Write out the following listing in full, exactly as it reads.

===== ENTRIES SUPPLIED

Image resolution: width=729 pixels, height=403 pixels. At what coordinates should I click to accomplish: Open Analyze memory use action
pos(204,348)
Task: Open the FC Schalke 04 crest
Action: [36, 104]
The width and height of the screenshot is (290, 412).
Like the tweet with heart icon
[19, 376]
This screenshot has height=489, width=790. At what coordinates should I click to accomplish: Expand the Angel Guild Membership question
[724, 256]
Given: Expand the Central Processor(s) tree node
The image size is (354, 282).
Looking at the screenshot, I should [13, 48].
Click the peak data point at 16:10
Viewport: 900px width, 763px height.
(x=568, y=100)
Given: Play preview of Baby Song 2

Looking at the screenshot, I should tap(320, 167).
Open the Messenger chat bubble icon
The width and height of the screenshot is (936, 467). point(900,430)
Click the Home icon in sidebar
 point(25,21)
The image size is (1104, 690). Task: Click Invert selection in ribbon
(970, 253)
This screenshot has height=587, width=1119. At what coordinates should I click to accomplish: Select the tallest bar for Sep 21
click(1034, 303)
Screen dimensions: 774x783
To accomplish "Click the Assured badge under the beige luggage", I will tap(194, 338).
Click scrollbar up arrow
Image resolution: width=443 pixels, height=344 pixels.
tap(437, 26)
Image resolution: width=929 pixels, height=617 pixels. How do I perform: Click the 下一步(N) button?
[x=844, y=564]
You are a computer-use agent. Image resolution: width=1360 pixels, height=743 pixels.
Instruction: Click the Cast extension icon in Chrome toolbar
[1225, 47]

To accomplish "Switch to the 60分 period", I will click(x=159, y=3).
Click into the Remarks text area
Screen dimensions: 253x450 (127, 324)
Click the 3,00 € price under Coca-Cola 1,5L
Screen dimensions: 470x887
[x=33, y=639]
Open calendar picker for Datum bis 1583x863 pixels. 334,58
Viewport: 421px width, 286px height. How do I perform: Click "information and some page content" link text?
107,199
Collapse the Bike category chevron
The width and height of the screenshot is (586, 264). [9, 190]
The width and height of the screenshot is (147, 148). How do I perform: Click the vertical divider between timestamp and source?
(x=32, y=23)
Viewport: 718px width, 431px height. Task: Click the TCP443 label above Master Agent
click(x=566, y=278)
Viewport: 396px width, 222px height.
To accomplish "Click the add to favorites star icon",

==========

**TASK RESPONSE**
Image resolution: width=729 pixels, height=403 pixels. At what coordinates should I click to accomplish: Open Analyze memory use action
pos(204,348)
Task: Open the FC Schalke 04 crest
Action: [36, 104]
The width and height of the screenshot is (290, 412).
Like the tweet with heart icon
[19, 376]
This screenshot has height=489, width=790. At what coordinates should I click to accomplish: Expand the Angel Guild Membership question
[724, 256]
Given: Expand the Central Processor(s) tree node
The image size is (354, 282).
Looking at the screenshot, I should [13, 48].
Click the peak data point at 16:10
Viewport: 900px width, 763px height.
(x=568, y=100)
Given: Play preview of Baby Song 2

Looking at the screenshot, I should tap(320, 167).
Open the Messenger chat bubble icon
The width and height of the screenshot is (936, 467). point(900,430)
Click the Home icon in sidebar
 point(25,21)
The image size is (1104, 690). Task: Click Invert selection in ribbon
(970, 253)
This screenshot has height=587, width=1119. At what coordinates should I click to accomplish: Select the tallest bar for Sep 21
click(1034, 303)
Screen dimensions: 774x783
To accomplish "Click the Assured badge under the beige luggage", I will tap(194, 338).
Click scrollbar up arrow
Image resolution: width=443 pixels, height=344 pixels.
tap(437, 26)
Image resolution: width=929 pixels, height=617 pixels. How do I perform: Click the 下一步(N) button?
[x=844, y=564]
You are a computer-use agent. Image resolution: width=1360 pixels, height=743 pixels.
Instruction: Click the Cast extension icon in Chrome toolbar
[1225, 47]

To accomplish "Switch to the 60分 period", I will click(x=159, y=3).
Click into the Remarks text area
Screen dimensions: 253x450 (127, 324)
Click the 3,00 € price under Coca-Cola 1,5L
Screen dimensions: 470x887
[x=33, y=639]
Open calendar picker for Datum bis 1583x863 pixels. 334,58
Viewport: 421px width, 286px height. How do I perform: Click "information and some page content" link text?
107,199
Collapse the Bike category chevron
The width and height of the screenshot is (586, 264). [9, 190]
The width and height of the screenshot is (147, 148). How do I perform: Click the vertical divider between timestamp and source?
(x=32, y=23)
Viewport: 718px width, 431px height. Task: Click the TCP443 label above Master Agent
click(x=566, y=278)
Viewport: 396px width, 222px height.
To accomplish "Click the add to favorites star icon",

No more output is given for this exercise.